Os fatos operacionais aparecem de forma convergente em toda a cobertura. O poço Morpho fica no bloco FZA-M-59, a cerca de 175 quilômetros da costa do Amapá, em lâmina d'água de 2.886 metros, e a Petrobras detém 100% da participação, adquirida em leilão da Agência Nacional do Petróleo em 2013. A presidente da estatal, Magda Chambriard, confirmou a presença de petróleo, mas foi explícita ao dizer que o volume ainda não foi determinado: a perfuração deve seguir por mais 15 a 20 dias, com cerca de mil metros restantes, a um custo médio de US$ 1 milhão por dia e US$ 300 milhões já investidos. A empresa pediu autorização ao Instituto Brasileiro do Meio Ambiente e dos Recursos Naturais Renováveis para perfurar outros três poços na região e prevê 15 poços na Margem Equatorial até 2030, com investimento estimado em US$ 2,5 bilhões. O licenciamento saiu em outubro de 2025, depois de mais de dois anos de disputa regulatória entre a estatal e o Ibama, que via risco excessivo na maioria dos projetos apresentados.
Houve também um capítulo político na visita. O presidente do Senado, Davi Alcolumbre, senador pelo Amapá, agradeceu publicamente a Lula pela defesa do projeto e afirmou que cabe aos brasileiros decidir o futuro do país. Foi o primeiro gesto explícito de reconhecimento desde que os dois retomaram o contato, após meses de silêncio provocados pela rejeição da indicação de Jorge Messias ao Supremo Tribunal Federal. Alcolumbre encaminhou às comissões três propostas prioritárias do governo: o fim da escala 6x1, a PEC da Segurança Pública e o projeto sobre minerais críticos e terras raras.
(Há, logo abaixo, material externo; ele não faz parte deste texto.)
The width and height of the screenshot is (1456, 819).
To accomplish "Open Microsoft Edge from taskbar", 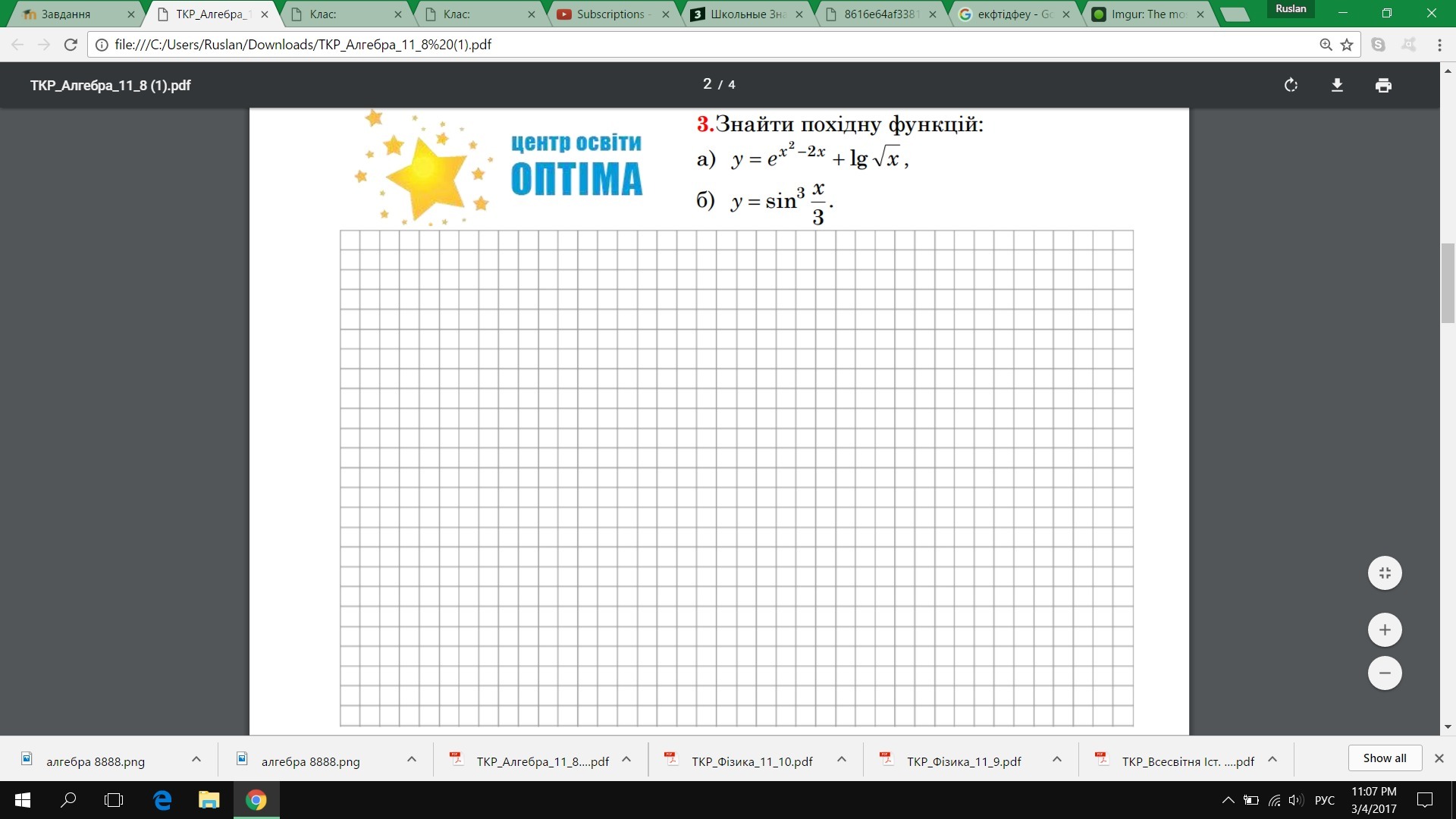I will pos(162,800).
É na interpretação que a cobertura se divide. Veículos de esquerda enquadraram o episódio como afirmação de soberania de um país em desenvolvimento diante de pressão externa, deslocando a pergunta de quanto petróleo existe para quem decide sobre a riqueza e em benefício de quem, e ligaram a exploração a emprego, receita pública e infraestrutura numa região marcada por desigualdade histórica. A cobertura de centro manteve o foco na distância entre a celebração oficial e o estágio técnico da operação, contrapondo o tom do presidente à cautela da direção da Petrobras e lembrando que descoberta não é reserva comercialmente comprovada. Nenhum veículo de direita integra o conjunto analisado, de modo que o contraponto que costuma vir desse campo, sobre o custo do atraso regulatório de mais de uma década, sobre a viabilidade econômica antes do discurso e sobre a abertura da fronteira a operadoras privadas, não aparece na cobertura disponível e permanece como ponto cego desta story.
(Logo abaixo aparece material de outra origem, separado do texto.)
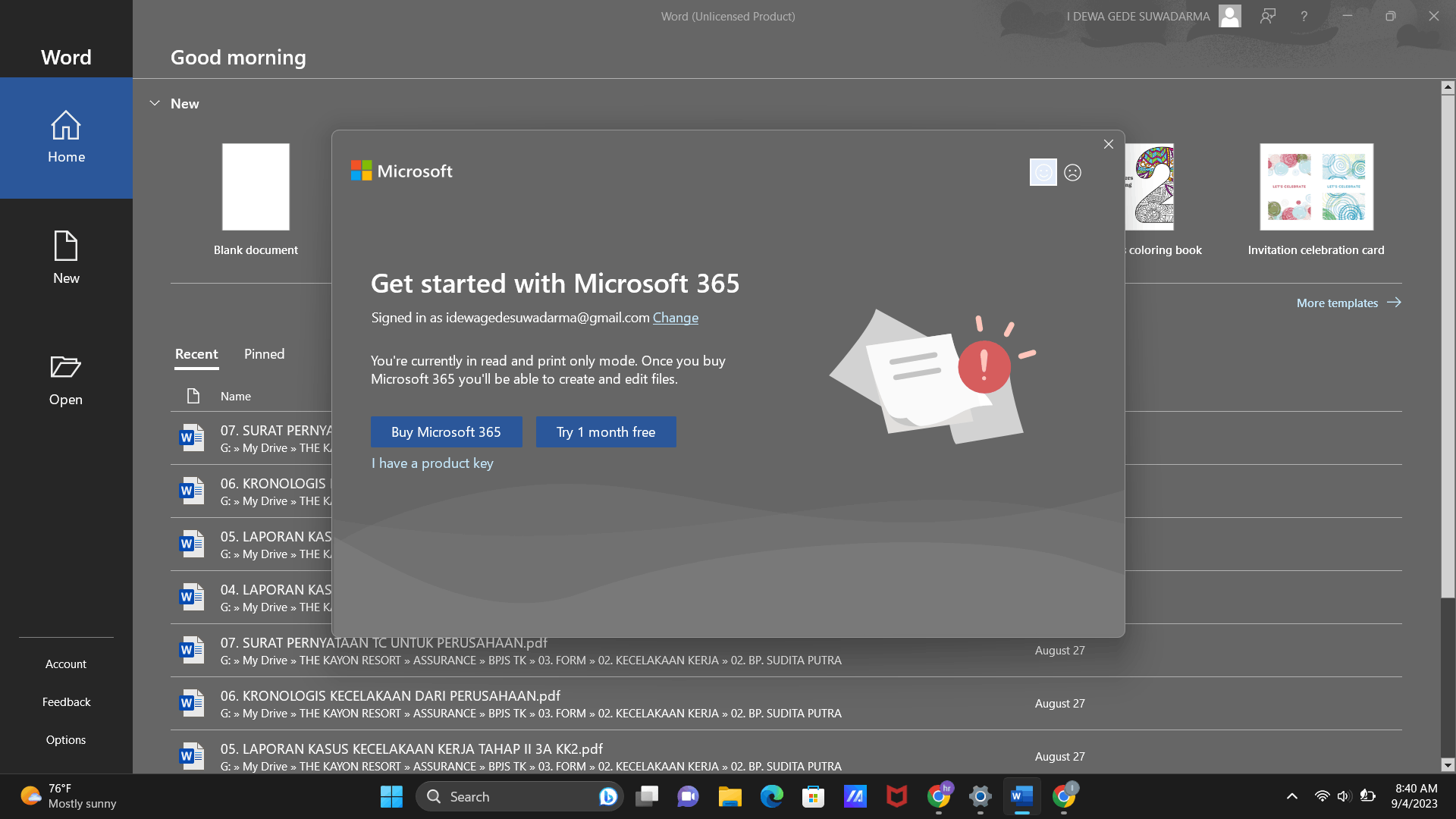
Task: Open Microsoft Edge from the taskbar
Action: click(x=771, y=796)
O que ainda não se sabe é justamente o que define o tamanho do episódio. A Petrobras não divulgou o volume do reservatório nem se a acumulação é economicamente viável, e essa resposta depende da conclusão da perfuração e dos estudos seguintes. Os pedidos de licença para os outros três poços continuam em análise no Ibama, sem prazo anunciado. Também não há detalhamento público das condicionantes ambientais exigidas no licenciamento nem estimativa oficial de quando, e se, a região entraria em produção comercial.